Texte de lecture:
= = =

Les réfugiés au Liban restent des boucs émissaires, dans les médias et à l'Université

Le 7 octobre, la chaîne publique libanaise ‘Télé Liban’ montrait cette image d'un vieillard représentant ‘les Libanais’ écrasés par le mot “Déplacés”.

Le lundi 23 octobre, l'université Saint Joseph (USJ) du Liban, en collaboration avec le Haut Commissariat des Nations Unies pour les réfugiés (UNHCR), a organisé une conférence intitulée “Réfugiés : questions politiques, approche juridique”.

Les derniers chiffres de l'UNHCR établissent le nombre des réfugiés syriens fuyant la guerre à plus d'un million en juin 2017. S'y ajoutent environ 450.000 réfugiés palestiniens, dont ceux qui ont fui la Nakba de 1948 (‘Catastrophe’ en arabe), lorsque plus de 700.000 Palestiniens ont fui ou ont été chassés de leurs maisons lors de la création de l’État d'Israël.

= = =

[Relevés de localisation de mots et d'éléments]
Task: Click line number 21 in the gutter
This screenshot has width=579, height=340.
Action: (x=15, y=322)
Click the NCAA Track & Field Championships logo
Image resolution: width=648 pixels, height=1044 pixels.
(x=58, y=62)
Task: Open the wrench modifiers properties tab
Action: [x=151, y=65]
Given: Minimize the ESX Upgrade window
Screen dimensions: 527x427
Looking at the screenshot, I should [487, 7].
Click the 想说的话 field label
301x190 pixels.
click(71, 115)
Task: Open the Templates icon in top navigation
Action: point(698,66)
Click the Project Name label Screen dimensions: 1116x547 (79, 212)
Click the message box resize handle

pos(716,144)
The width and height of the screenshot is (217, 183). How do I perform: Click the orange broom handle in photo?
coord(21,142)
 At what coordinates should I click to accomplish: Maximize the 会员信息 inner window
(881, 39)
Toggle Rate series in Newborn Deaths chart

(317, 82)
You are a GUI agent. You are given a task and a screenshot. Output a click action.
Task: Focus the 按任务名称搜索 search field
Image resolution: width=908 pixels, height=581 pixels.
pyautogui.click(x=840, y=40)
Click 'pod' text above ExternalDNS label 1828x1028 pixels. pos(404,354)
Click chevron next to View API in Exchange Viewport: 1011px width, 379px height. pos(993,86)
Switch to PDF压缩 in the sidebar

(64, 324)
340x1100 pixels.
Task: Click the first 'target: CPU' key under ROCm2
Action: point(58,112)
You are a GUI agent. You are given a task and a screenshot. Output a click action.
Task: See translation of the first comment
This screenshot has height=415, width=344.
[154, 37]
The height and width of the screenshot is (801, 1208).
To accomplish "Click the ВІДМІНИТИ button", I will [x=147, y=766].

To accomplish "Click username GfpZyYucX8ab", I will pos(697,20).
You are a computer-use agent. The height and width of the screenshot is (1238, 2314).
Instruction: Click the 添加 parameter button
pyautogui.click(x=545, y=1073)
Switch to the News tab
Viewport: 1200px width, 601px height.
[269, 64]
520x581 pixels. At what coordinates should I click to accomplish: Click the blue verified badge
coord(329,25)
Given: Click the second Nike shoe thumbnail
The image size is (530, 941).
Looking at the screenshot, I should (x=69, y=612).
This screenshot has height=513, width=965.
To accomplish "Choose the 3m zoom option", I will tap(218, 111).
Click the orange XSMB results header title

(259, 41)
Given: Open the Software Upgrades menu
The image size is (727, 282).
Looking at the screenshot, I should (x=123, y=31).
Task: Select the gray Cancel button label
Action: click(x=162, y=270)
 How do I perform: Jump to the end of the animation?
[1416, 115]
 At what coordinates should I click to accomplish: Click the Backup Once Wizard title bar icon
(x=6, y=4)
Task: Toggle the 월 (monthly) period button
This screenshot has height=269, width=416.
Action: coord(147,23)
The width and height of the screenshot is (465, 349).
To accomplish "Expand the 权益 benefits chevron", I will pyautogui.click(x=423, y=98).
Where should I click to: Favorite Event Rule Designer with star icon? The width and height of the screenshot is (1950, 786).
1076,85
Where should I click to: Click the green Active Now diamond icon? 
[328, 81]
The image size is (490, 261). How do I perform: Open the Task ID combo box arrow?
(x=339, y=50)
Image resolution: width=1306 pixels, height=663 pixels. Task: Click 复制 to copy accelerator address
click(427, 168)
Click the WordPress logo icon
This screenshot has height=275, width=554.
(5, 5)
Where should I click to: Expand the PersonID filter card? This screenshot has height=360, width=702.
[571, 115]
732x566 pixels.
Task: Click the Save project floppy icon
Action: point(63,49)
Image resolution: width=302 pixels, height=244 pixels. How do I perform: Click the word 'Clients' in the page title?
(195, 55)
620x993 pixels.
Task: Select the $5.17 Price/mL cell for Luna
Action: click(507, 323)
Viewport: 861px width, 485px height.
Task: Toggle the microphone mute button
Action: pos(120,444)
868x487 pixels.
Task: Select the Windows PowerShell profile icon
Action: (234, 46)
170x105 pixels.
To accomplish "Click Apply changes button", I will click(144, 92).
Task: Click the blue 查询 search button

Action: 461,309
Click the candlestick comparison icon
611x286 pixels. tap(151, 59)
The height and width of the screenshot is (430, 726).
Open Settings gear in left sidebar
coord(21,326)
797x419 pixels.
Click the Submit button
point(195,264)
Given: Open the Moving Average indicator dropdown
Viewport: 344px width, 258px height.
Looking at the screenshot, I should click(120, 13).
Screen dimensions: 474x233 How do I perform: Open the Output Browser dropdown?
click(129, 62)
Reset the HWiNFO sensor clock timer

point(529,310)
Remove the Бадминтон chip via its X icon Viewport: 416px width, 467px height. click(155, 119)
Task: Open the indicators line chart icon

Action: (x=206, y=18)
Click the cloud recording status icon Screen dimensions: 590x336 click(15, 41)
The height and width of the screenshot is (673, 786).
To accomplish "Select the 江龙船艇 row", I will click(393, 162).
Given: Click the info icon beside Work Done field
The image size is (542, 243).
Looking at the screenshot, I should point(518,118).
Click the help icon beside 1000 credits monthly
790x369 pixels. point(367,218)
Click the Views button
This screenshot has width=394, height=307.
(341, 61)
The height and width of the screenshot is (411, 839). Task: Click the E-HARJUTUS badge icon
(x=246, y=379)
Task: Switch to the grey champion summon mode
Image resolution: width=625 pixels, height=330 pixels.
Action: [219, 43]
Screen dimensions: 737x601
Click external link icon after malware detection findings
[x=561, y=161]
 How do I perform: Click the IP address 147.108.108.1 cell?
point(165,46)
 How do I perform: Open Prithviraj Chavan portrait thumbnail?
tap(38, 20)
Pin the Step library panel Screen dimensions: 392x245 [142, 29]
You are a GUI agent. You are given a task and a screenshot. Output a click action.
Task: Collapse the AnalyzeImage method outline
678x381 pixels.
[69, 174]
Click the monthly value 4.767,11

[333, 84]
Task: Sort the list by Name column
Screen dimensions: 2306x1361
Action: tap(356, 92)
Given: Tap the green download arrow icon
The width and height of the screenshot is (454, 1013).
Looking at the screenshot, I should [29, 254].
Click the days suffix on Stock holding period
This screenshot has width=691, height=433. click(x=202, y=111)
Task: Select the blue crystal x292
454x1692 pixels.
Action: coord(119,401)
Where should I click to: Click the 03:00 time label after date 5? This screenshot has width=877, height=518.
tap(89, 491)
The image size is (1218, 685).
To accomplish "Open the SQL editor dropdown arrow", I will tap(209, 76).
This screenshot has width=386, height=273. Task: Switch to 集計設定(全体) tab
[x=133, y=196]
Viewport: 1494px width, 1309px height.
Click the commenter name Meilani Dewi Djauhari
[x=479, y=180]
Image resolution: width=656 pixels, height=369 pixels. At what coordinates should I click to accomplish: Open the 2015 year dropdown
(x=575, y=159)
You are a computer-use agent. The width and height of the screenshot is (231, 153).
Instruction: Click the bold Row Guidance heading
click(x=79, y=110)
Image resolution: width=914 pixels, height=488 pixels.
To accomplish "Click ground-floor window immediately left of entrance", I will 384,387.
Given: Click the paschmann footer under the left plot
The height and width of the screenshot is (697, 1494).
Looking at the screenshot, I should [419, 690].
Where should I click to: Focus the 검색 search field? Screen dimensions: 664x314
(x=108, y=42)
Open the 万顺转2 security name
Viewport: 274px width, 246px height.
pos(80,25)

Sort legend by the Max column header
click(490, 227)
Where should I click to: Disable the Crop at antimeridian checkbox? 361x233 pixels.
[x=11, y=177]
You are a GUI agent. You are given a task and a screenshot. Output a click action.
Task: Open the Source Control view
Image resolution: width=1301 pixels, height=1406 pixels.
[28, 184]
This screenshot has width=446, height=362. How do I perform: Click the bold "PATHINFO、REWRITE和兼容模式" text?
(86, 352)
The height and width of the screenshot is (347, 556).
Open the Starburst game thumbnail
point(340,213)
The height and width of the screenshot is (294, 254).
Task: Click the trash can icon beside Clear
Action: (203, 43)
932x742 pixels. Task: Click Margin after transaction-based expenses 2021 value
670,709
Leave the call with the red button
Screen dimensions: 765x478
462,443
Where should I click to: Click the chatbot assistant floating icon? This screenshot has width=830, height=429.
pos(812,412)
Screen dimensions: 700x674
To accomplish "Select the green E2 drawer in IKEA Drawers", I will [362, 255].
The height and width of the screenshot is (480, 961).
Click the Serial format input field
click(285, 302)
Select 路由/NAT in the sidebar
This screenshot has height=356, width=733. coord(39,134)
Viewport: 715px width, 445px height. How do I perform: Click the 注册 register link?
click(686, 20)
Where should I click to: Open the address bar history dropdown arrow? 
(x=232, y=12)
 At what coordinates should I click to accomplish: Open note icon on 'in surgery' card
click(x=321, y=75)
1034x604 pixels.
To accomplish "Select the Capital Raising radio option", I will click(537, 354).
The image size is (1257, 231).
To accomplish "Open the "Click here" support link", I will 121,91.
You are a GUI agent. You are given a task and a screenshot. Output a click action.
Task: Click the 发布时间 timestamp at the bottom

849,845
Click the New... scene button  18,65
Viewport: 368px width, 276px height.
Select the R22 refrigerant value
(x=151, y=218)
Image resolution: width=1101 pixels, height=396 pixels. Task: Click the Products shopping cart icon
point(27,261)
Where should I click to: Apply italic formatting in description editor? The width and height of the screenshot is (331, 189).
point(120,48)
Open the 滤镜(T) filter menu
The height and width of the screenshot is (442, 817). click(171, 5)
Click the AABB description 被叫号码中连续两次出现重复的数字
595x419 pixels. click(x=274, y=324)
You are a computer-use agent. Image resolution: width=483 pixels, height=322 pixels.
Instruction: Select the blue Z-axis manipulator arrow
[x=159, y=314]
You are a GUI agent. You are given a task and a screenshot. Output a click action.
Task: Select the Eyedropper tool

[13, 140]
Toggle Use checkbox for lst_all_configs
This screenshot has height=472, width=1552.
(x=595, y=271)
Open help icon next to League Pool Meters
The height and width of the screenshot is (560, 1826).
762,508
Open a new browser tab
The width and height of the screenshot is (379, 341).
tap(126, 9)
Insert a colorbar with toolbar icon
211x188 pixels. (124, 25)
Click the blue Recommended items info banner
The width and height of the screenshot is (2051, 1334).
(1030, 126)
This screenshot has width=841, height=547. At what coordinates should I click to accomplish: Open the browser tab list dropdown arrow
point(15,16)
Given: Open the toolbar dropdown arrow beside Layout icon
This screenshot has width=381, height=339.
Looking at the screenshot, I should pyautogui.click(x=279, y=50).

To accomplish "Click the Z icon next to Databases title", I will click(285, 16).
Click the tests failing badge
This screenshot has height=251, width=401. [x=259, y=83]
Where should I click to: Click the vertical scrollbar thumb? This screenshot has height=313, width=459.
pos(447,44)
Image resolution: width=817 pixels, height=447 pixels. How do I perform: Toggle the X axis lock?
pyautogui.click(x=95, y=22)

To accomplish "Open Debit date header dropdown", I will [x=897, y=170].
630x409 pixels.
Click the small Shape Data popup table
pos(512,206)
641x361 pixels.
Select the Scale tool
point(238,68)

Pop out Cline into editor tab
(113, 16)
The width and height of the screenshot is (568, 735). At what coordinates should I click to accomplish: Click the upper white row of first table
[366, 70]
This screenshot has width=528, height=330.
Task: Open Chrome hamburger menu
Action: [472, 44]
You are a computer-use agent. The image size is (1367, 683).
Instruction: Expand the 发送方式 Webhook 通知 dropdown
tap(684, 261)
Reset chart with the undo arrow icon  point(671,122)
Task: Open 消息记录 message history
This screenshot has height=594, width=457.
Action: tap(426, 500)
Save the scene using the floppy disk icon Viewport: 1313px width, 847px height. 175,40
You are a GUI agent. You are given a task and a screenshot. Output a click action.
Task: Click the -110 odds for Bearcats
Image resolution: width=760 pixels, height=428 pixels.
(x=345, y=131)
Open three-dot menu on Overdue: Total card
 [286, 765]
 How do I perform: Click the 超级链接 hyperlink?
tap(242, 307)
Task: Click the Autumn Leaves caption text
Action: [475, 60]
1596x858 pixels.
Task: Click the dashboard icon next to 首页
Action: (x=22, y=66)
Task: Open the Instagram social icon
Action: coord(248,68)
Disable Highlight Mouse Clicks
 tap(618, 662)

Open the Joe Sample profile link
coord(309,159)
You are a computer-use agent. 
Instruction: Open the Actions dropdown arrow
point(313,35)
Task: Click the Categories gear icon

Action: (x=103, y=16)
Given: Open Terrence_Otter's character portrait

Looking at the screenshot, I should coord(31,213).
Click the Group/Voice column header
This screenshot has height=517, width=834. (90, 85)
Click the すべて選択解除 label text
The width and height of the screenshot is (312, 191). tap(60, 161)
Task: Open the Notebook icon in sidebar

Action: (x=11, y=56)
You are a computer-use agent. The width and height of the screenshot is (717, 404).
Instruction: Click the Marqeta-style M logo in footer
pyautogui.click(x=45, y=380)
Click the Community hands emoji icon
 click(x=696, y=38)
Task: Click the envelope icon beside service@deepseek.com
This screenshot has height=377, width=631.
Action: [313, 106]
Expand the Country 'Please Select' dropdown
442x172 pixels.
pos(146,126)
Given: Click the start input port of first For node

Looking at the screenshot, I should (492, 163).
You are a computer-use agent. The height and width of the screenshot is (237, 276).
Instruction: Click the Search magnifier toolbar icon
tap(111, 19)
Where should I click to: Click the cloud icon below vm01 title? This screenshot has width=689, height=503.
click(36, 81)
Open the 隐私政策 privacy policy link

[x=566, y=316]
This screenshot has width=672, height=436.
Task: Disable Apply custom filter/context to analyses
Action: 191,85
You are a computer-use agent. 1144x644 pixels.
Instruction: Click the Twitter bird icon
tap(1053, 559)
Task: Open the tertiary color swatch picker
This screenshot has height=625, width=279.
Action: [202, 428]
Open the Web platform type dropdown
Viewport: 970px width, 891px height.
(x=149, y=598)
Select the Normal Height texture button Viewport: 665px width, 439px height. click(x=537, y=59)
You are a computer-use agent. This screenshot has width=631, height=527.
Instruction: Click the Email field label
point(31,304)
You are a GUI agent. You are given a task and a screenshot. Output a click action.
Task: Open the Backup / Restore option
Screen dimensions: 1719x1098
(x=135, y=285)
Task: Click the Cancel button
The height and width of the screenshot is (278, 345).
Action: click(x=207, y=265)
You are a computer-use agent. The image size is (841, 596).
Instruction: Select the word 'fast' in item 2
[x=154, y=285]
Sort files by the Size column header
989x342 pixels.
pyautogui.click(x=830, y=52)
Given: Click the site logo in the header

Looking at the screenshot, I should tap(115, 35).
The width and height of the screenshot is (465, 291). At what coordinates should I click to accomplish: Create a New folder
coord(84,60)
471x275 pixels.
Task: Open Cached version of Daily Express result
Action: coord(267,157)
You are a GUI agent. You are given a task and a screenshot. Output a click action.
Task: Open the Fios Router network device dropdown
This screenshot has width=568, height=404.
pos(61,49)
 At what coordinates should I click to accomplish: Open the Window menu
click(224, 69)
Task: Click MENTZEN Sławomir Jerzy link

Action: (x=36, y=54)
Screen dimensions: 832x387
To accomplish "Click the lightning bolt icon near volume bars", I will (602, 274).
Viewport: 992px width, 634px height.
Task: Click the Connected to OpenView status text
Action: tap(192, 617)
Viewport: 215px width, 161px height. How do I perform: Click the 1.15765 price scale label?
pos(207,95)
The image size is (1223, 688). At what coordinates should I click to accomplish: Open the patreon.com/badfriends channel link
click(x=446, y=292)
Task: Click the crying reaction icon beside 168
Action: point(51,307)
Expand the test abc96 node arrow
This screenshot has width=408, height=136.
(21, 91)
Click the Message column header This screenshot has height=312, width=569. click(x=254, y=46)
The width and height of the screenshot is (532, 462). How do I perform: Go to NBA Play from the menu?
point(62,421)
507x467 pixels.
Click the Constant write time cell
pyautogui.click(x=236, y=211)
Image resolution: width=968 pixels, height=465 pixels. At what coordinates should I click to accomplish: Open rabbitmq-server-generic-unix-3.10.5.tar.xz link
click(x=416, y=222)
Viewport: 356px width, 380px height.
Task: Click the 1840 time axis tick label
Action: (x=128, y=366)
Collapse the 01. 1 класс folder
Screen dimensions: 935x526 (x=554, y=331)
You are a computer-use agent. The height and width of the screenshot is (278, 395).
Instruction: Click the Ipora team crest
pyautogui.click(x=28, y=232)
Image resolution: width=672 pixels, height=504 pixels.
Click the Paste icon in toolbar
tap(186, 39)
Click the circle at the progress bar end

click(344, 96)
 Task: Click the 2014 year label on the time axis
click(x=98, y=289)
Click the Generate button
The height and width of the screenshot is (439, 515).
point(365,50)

= = =

Liste des tâches:
**a)** Dans le texte sur les réfugiés au Liban, reprenez le passage qui débute aux mots « Les réfugiés au » et s'arrête après « de l’État d'Israël. ». Remplacez-y « UNHCR » par « HCR ».
**b)** Veuillez réécrire sous forme de liste le paragraphe du texte sur les réfugiés au Liban qui commence par « Les derniers chiffres de l'UNHCR », en conservant ses faits principaux.

Solutions des tâches:
**a)**
Les réfugiés au Liban restent des boucs émissaires, dans les médias et à l'Université

Le 7 octobre, la chaîne publique libanaise ‘Télé Liban’ montrait cette image d'un vieillard représentant ‘les Libanais’ écrasés par le mot “Déplacés”.

Le lundi 23 octobre, l'université Saint Joseph (USJ) du Liban, en collaboration avec le Haut Commissariat des Nations Unies pour les réfugiés (HCR), a organisé une conférence intitulée “Réfugiés : questions politiques, approche juridique”.

Les derniers chiffres de l'HCR établissent le nombre des réfugiés syriens fuyant la guerre à plus d'un million en juin 2017. S'y ajoutent environ 450.000 réfugiés palestiniens, dont ceux qui ont fui la Nakba de 1948 (‘Catastrophe’ en arabe), lorsque plus de 700.000 Palestiniens ont fui ou ont été chassés de leurs maisons lors de la création de l’État d'Israël.

**b)**
- Réfugiés syriens fuyant la guerre : plus d'un million en juin 2017, selon les derniers chiffres de l'UNHCR.
- Réfugiés palestiniens : environ 450.000, dont ceux qui ont fui la Nakba de 1948 (« Catastrophe » en arabe).
- Nakba : lors de la création de l'État d'Israël, plus de 700.000 Palestiniens ont fui ou ont été chassés de leurs maisons.